再三の誘いにも全く靡(なび)かない彼女に業を煮やした部長は、可愛さ余って憎さ何とやらで、ある時、大したミスでもないのにM子さんをデスクの前に呼び出して大声で説教をし出した。

フロアにいた50人近くの社員が、動きを止めて見守る中、罵詈雑言を浴びせるだけでは気が済まなくなった部長はM子さんに無理難題を押し付けた。

「ここで1曲歌え」


「そう言われた瞬間から、記憶が飛んでるんです」

そこから先は僕が、とSさんが喋り出した。

「彼女、一瞬の沈黙の後、歌い出したんです。ホイットニー・ヒューストンの『I Have Nothing』を。それが何かもう、本人が乗り移ったかのような声量で」

言い出しっぺの部長は唖然と口を開いたまま目を見開いて固まっている。誰しもが、その透き通る歌声に聞き惚れ、女子社員の中には涙する者もあったという。

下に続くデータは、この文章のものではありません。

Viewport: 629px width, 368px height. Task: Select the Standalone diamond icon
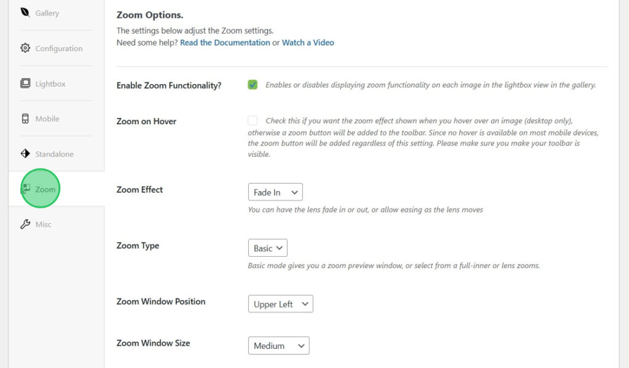click(x=26, y=154)
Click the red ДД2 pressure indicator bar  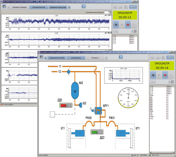pos(64,106)
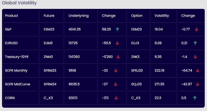Click the 0QJ23 option symbol
This screenshot has height=111, width=207.
coord(136,84)
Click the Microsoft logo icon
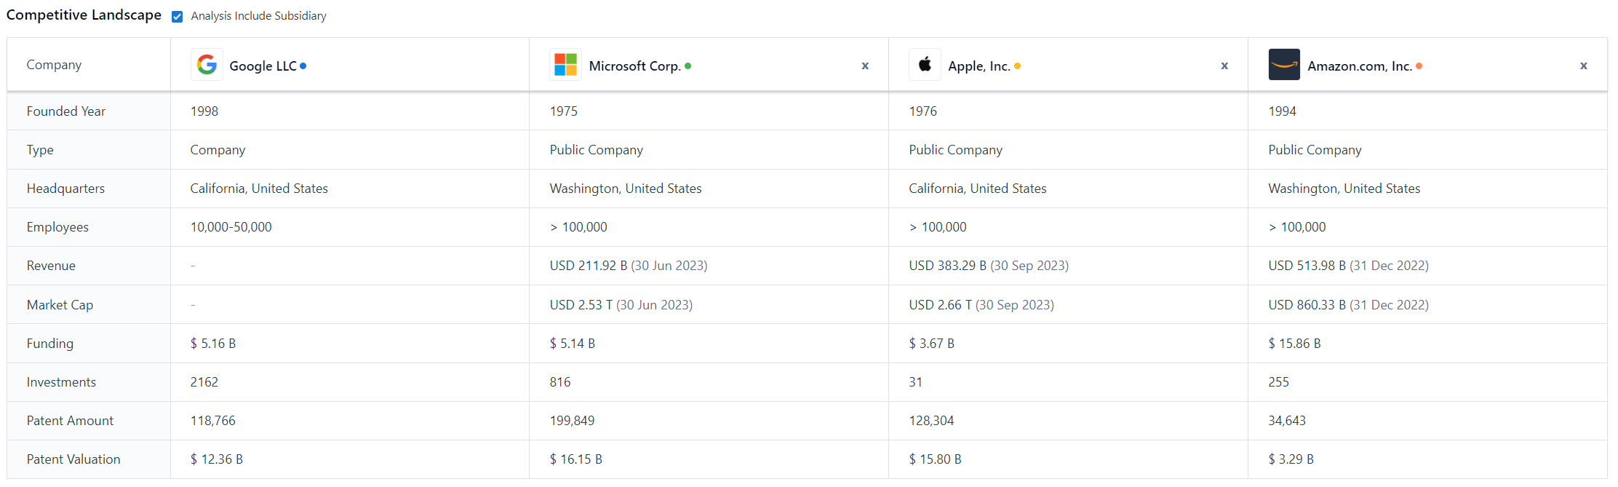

「…アタシ、歌ったことないんです、その曲。ただ、亡くなった父が好きで良く聞いていたのは覚えてますけど」

M子さんが歌い終わった後、自然発生的に拍手が起こり、一瞬にして場が和んだそうだ。

「それからは部長もちょっかいを出さなくなり、色々相談に乗ってもらっていたSクンと、ね?」

「その、同期で元々仲は良かったですけど、あの日からだよね」

2人はそれから1年ほど交際して結婚した。

彼女がトイレへ行っている間に、Sさんはこっそり教えてくれた。

「実は俺あの時、説教を辞めない部長の所に行って抗議しようとしたんです。そしたら耳元で『ちょっと待ちなさい』って男の人の声がして。びっくりして立ち止まったら彼女が急に歌い出して。で、歌ってる時、横に薄っすらと男の人が立っているのが見えたんです。俺、全然霊感とかないんですけどね」

その薄っすらとした人影が、彼女が歌い終わった時、Sさんの方を振り向いてお辞儀したという。

「はっきりとは分かりませんよ、でも恐らく…」

それが彼女のお父さんだったんだということは、ワタシにも分かった。

「バトンタッチされたんで、俺、命賭けて守ります、彼女のこと」

Sさんは結婚指輪を触りながら、自分の言葉に小さく頷いた。